Hydrogen: A new energy source

Introduction

Hydrogen is the most abundant chemical element in the universe. It is found in almost all animals, plants, water, and us humans.

Now hydrogen has come on a new front to help humanity transition to a greener, sustainable, and brighter future.

But what is green hydrogen?  Green hydrogen is simply hydrogen produced renewable electricity, predominantly from wind and solar power. The predominant way that is being utilized to produce green hydrogen is via electrolysis, where electricity is utilized to hydrogen from the oxygen in water.

However, there are also other types of production for hydrogen:

Grey hydrogen – produced usually using coal or methane, where there is a significant emission of CO2; The majority of the 70 million tones that is consumed currently is being produced in this way. 6% is currently produced with natural gas, whilst the remaining one is produced by coal. The consequence of this is the high level of emissions of 830 million tons of CO2.

Blue hydrogen - produced using natural gas, but in the process 85%-95% of the CO2 emissions are captured and stored, thereby reducing overall negative consequences to the environment. There are two methods being utilized - steam methane reformation and autothermal reforming. With steam methane reformation a reformer is being utilized, which reacts with steam (under extreme heat and pressure) using methane and nickel as a catalyst to form hydrogen and carbon monoxide. Autothermal reforming is where oxygen and CO2 are utilized to create a reaction with methane to form hydrogen.
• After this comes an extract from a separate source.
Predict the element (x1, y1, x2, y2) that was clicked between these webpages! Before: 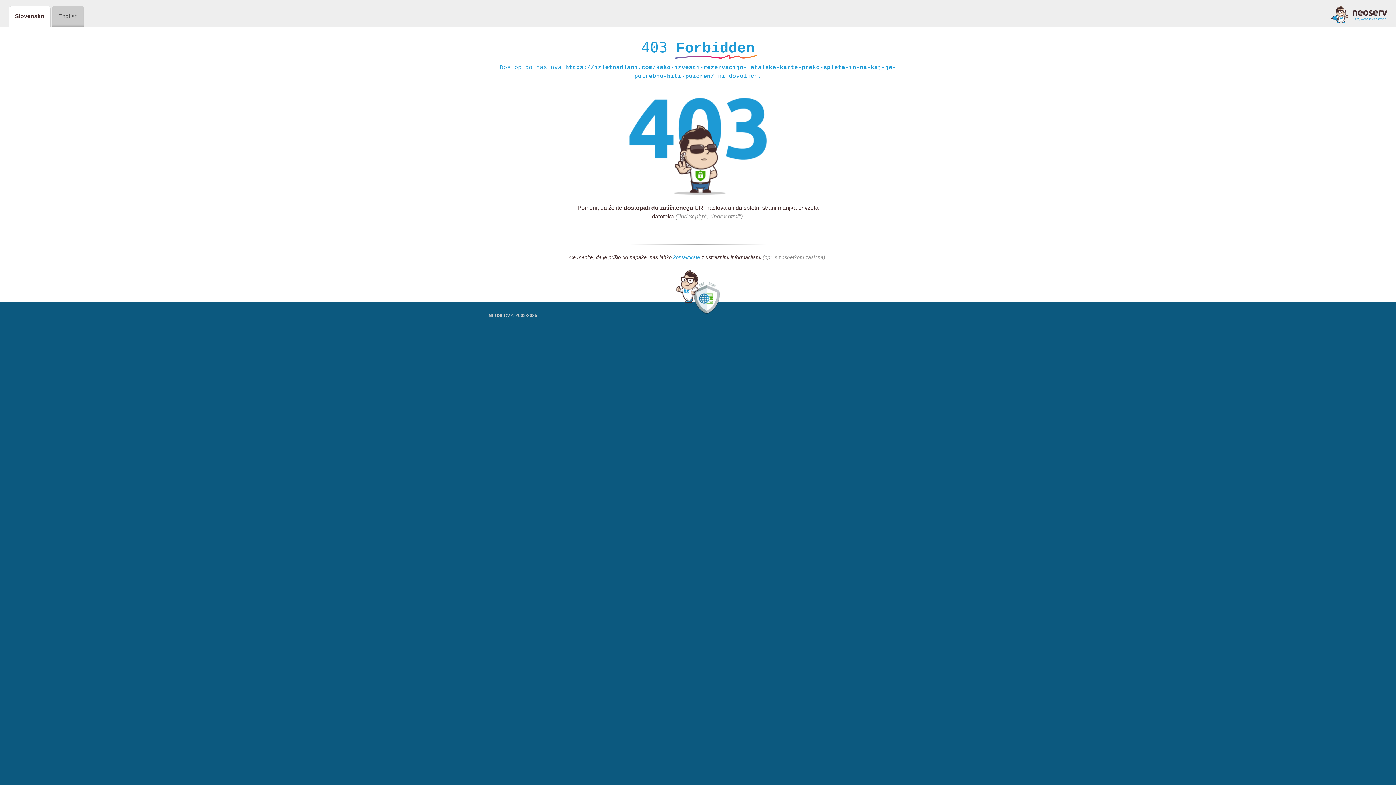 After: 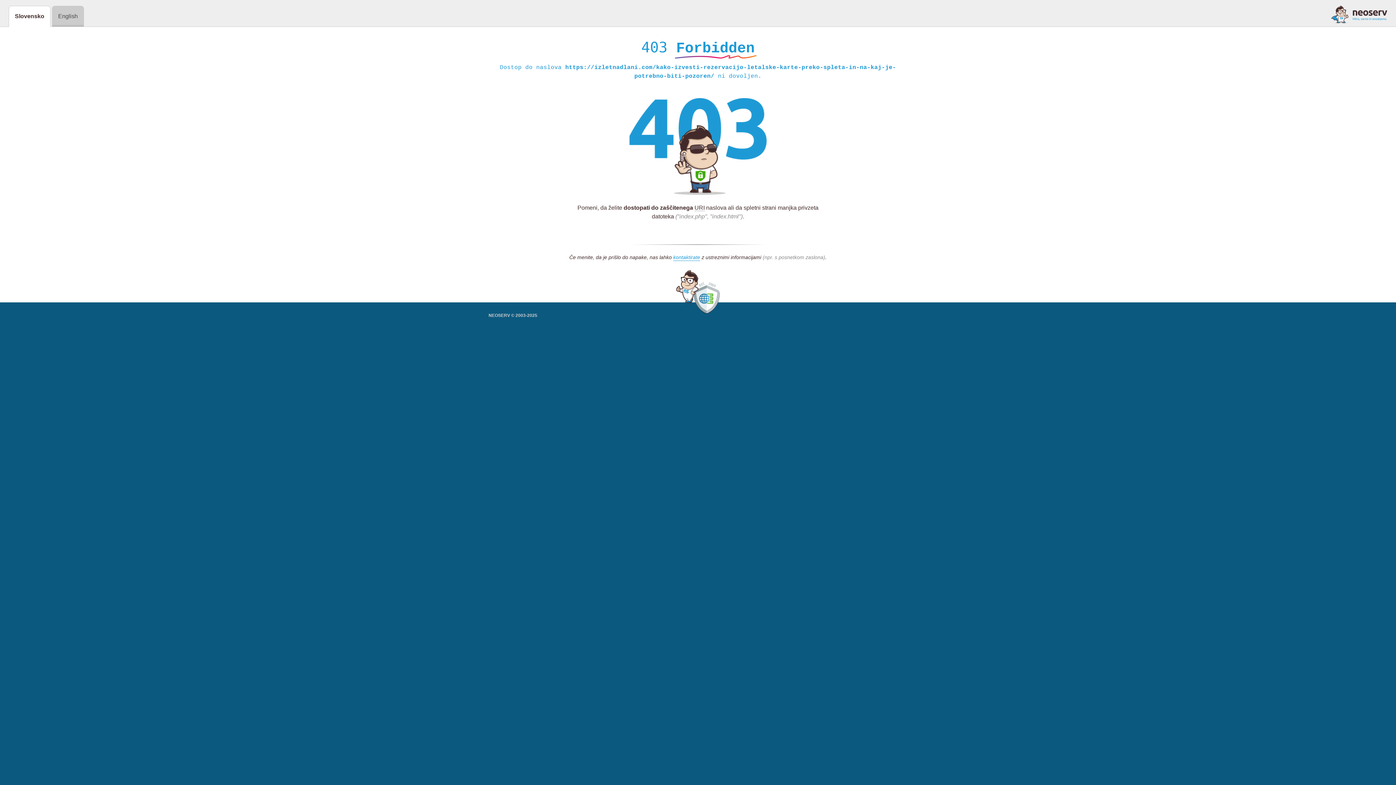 Action: bbox: (1331, 5, 1387, 23)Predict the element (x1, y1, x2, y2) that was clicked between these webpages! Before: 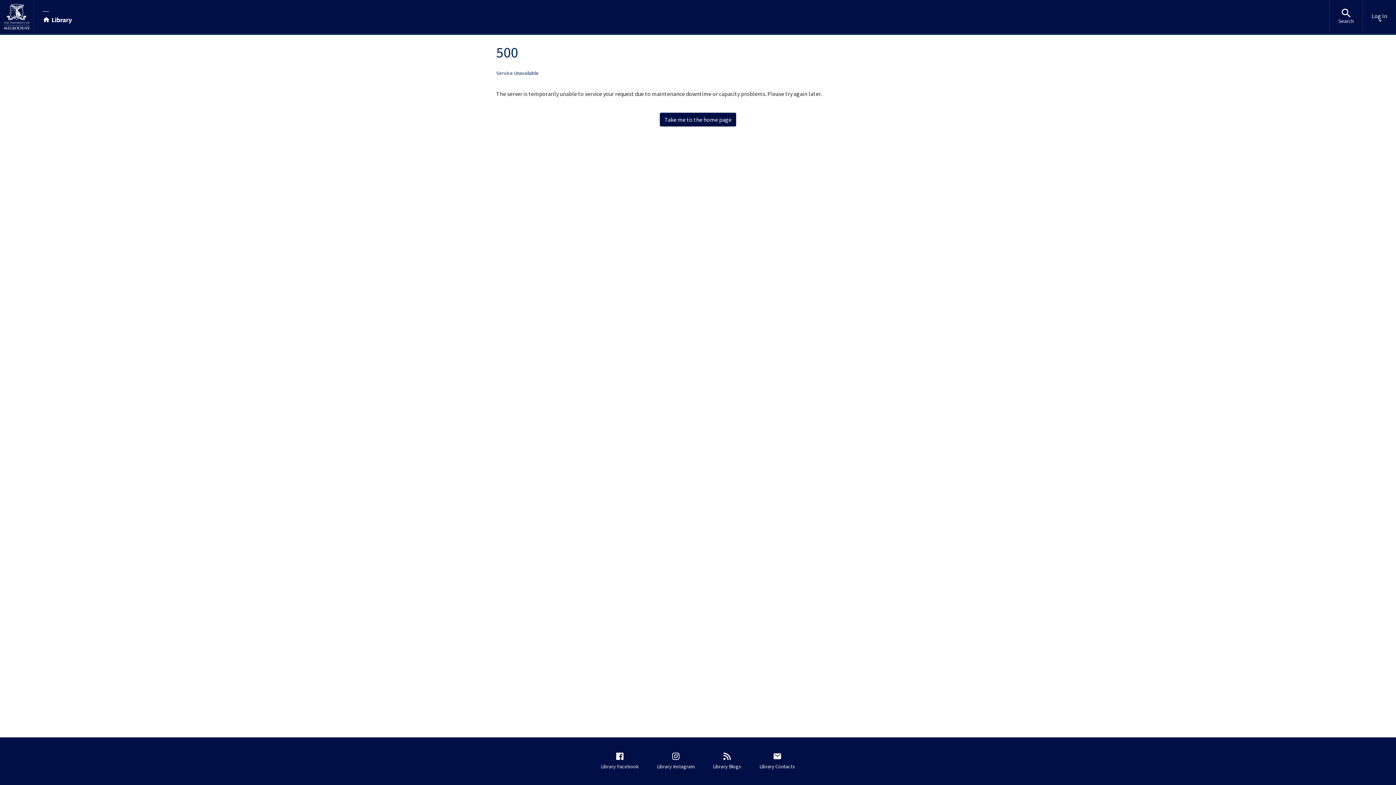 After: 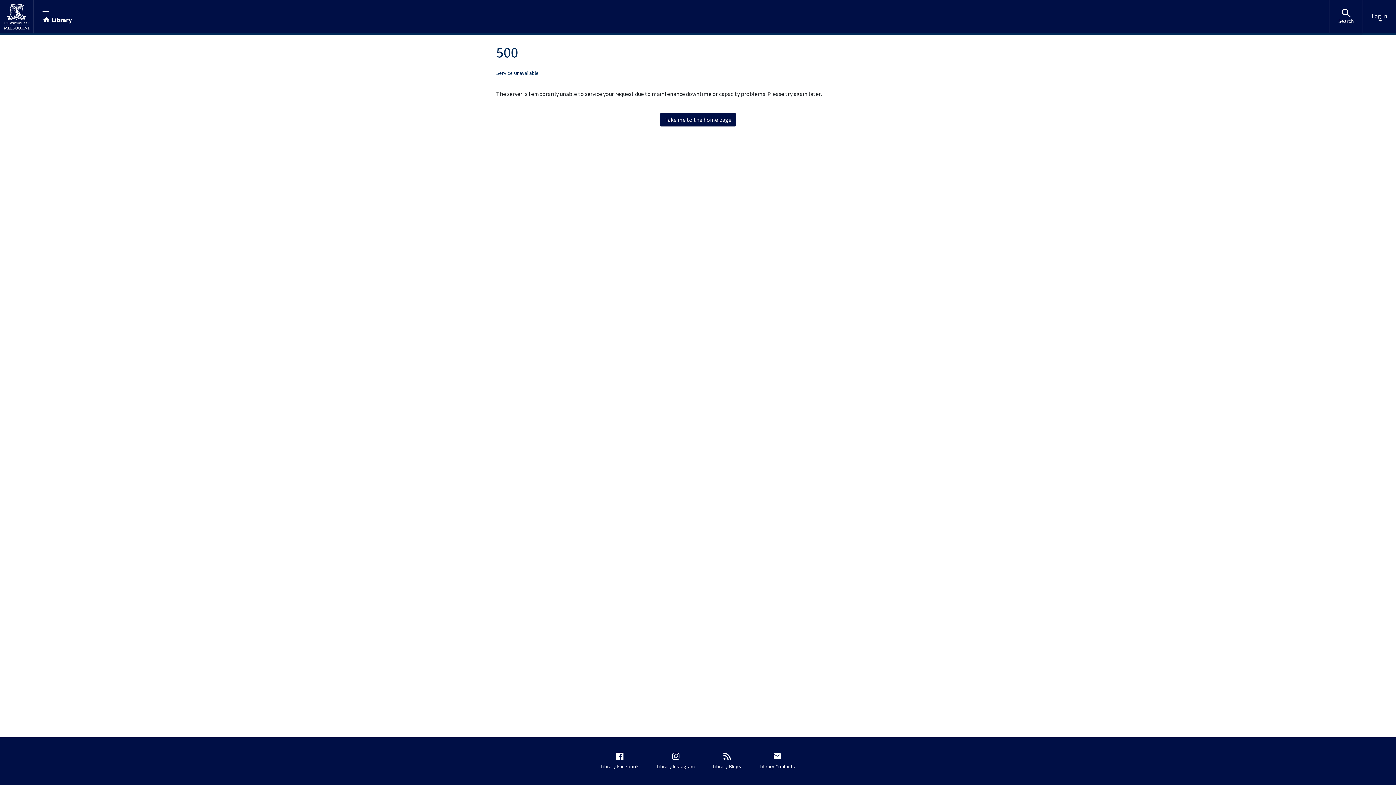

Turquoise hydrogen - produced using methane via pyrolysis, where 90-95% of the CO2 emissions are captured.

Pink hydrogen -  produces hydrogen again via electrolysis but this is done using the energy from a nuclear powerplant. No carbon emissions are produced in this process.

Is green hydrogen on focus?

Green hydrogen was a key concept in the last few COP26 meetings because it can serve as a vital source to provide a viable solution to transition to a net zero emissions global economy. It could also allow many economies to decarbonize and switch off their dependency on fossil fuels. Currently, only 0.1% is produced in the green way. The benefit of green hydrogen is that the only emissions from it are pure water. That is very important as the International Energy Agency (IEA) foresees that global energy needs will increase by 25-30% by 2040.However, so has the demand for hydrogen as fuel, which stands at 70 million tones (as of 2018). Expectations are the by 2050 demand would be 500-680 million tons.

It is a key focus for the European Commission, which has 20 key points to follow, which predominantly focus on supporting strategic initiatives, creating a viable framework for the certification of such initiatives, creating an infrastructure that would support the adoption of the fuel, financing key renewable hydrogen electrolysers (currently three in production across Germany, the Netherlands, and Portugal) and many others.

In the UK BP is working on creating H2Teeside, which generate blue hydrogen of 10GW by 2030. Another project by BP called HyGreen Teesside and using green hydrogen should deliver 500MW.

The idea is also popular across the globe. In India, the government is aiming to provide incentives to producers to reduce their cost. The Indian government hopes to support close to 3,000 megawatts annually over the next five years. In Africa Namibia is leading the way via a $9.4 billion project, which is due to complete in 2026 that would generate 2 GW of renewable energy. South Korea plans an investment of $38 billion to boost the country’s production capacity by 2030.

Another benefit is that with wider adoption prices are projected to decrease quite a lot. IEA projects that by 2030 prices would go down by 30% and by 2050 the estimates range from $0.7 to $1.6 per kg.[2]

Still, currently production of green hydrogen and its capacity is quite limited. Most of the new and planned plants have a capacity of 100 MW (for reference Kozloduy Nuclear Power Plant in my home country of Bulgaria has a power capacity of close to 2000 MW).

Obstacles for the adoption and production of green hydrogen

However, there are currently some problems with the implementation of green hydrogen in the overall economy.

• High cost of production makes it very costly.
• High energy consumption is currently required to produce it.
• Hydrogen itself is an extremely volatile and highly flammable element[4]
• Creating the required infrastructure to support the energy shift is significant.
• More investments in R&D could create newer and cheaper ways of producing hydrogen.
• Requires a lot of international effort, and cooperation to make the strategic shift.

In conclusion, green hydrogen production offers very exciting opportunities for the present and the future of our planet. Still, it is up to us how these challenges will be tackled and solved.